The Age of Hyper-Distribution and Coopetition
Immer wenn man denkt, mehr kann nicht kommen, wird der Markt noch komplexer: Mit dem Wandel der Sehgewohnheiten entstehen neue, noch diffizilere Vertriebsstrategien für Content. Seit der Corona-Pandemie, während der manche Verwertungsketten für Programm in Frage gestellt wurde, ist das sogenannte Windowing schon in aller Munde. Doch der verschärfte Wettbewerb und immer höherer Druck sorgen für das, was Glance in Frankreich unter der englischen Wortschöpfung Coopetition zusammenfasst: Kooperation unter Wettbewerbern.

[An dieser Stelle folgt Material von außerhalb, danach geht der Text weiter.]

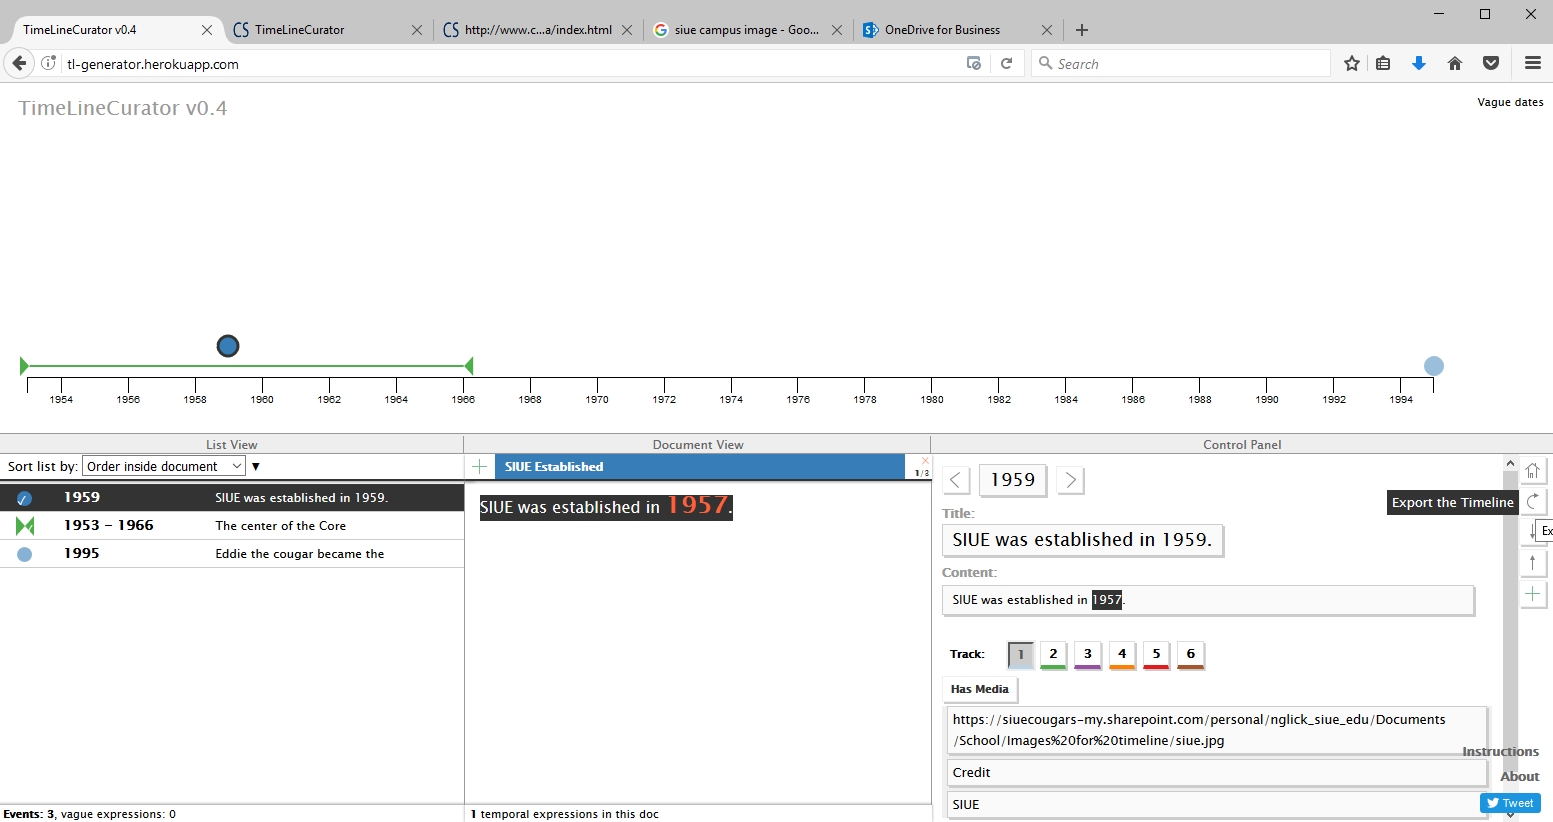Switch to the siue campus image Google tab

(x=746, y=30)
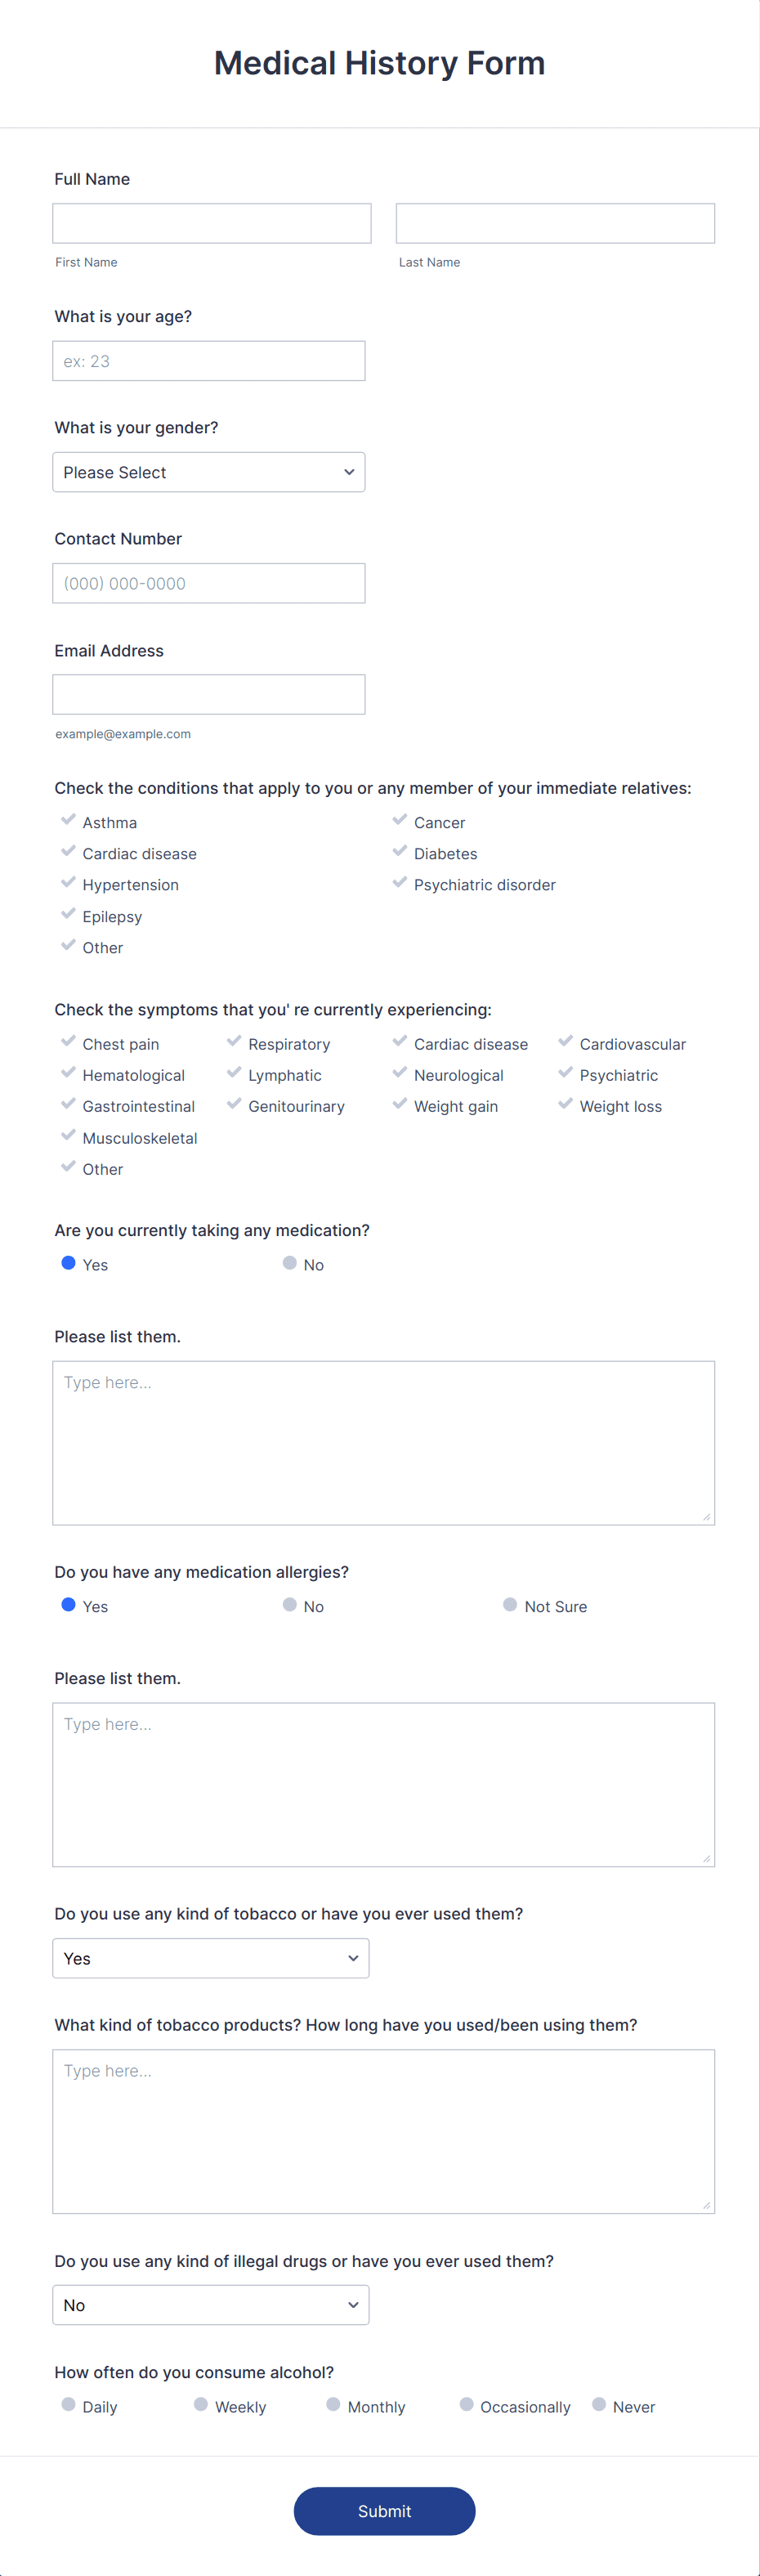Image resolution: width=760 pixels, height=2576 pixels.
Task: Select Not Sure for medication allergies
Action: coord(510,1604)
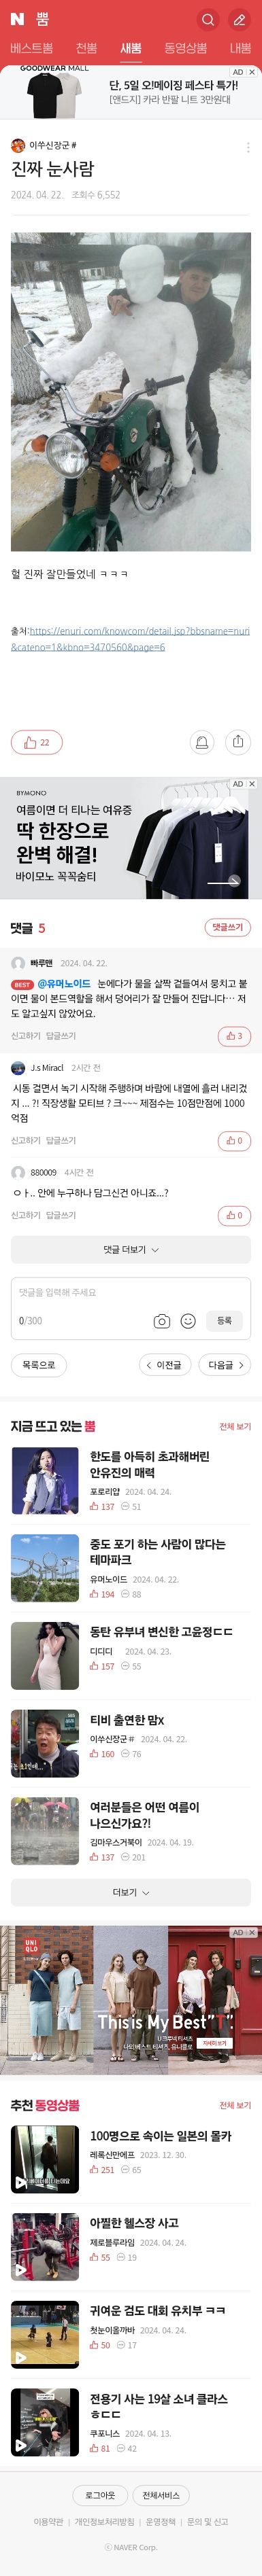Open the emoji picker in comment box
Image resolution: width=262 pixels, height=2576 pixels.
pyautogui.click(x=188, y=1321)
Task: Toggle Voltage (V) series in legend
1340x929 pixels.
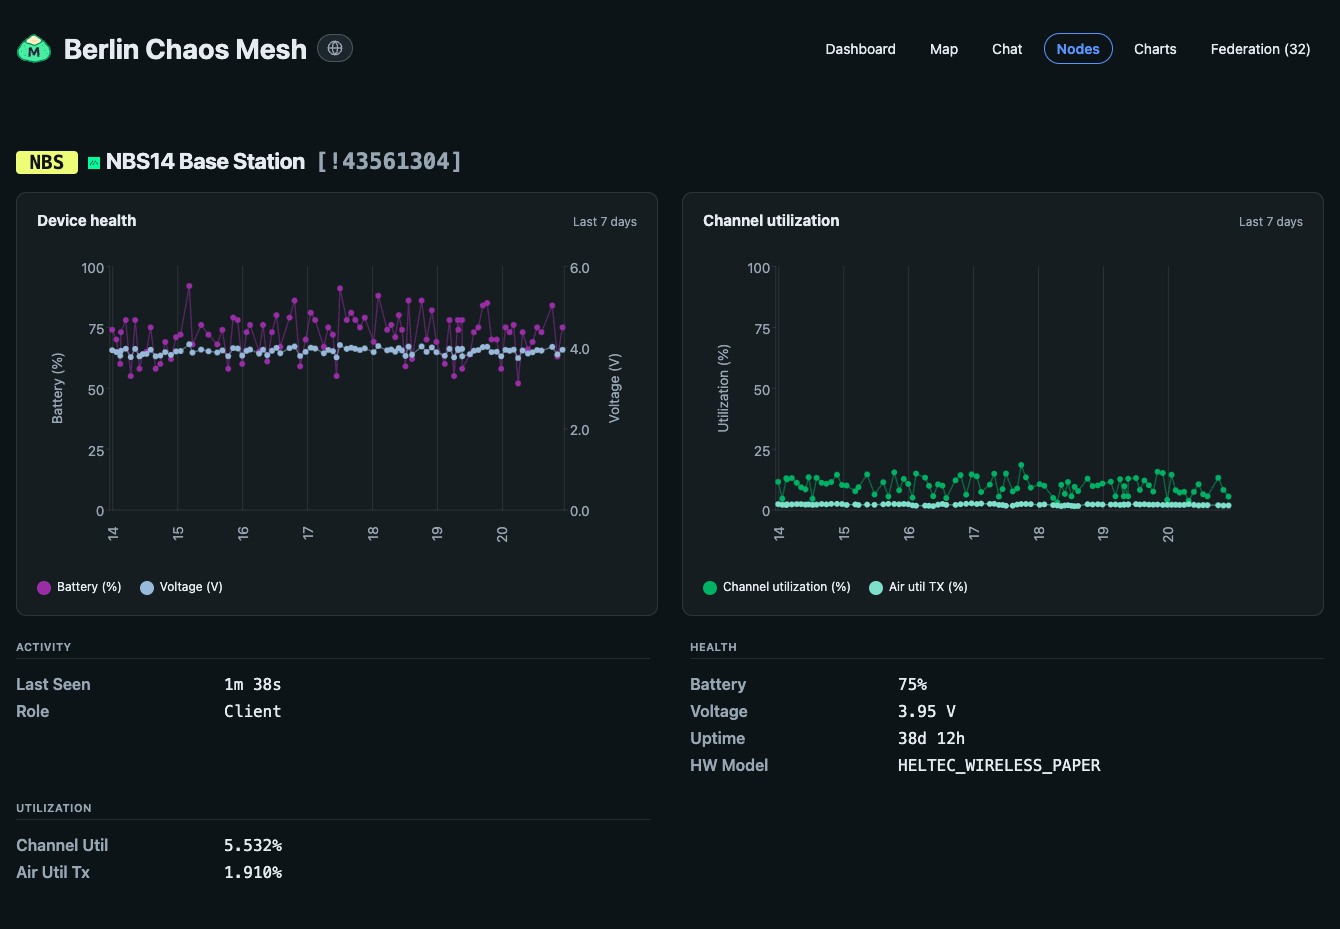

Fox One in den USA hat einen Deal mit Prime Video, MBC im Nahen Osten mit Netflix, Fuji Television in Japan einen Exklusivertrag mit YouTube - und dann ist da natürlich noch der TF1-Deal mit Netflix in Frankreich. Und ein Blick in die USA untermauert die aufgestellte These der Hyper-Distribution anhand von Sportrechten, die dort extrem komplex verwertet werden - über traditionelle Kanäle, Premium-SVoD, FAST-Kanäle, Aggregatoren (Hulu + Live TV, Fubo) und Super-Aggregatoren (Disney+, YouTube TV). Dazu kommt, das Bundle-Angebote zwischen Akteuren immer üblicher werden. Eine Landschaft, in der „jeder mit jedem verhandelt, insbesondere mit Wettbewerbern“.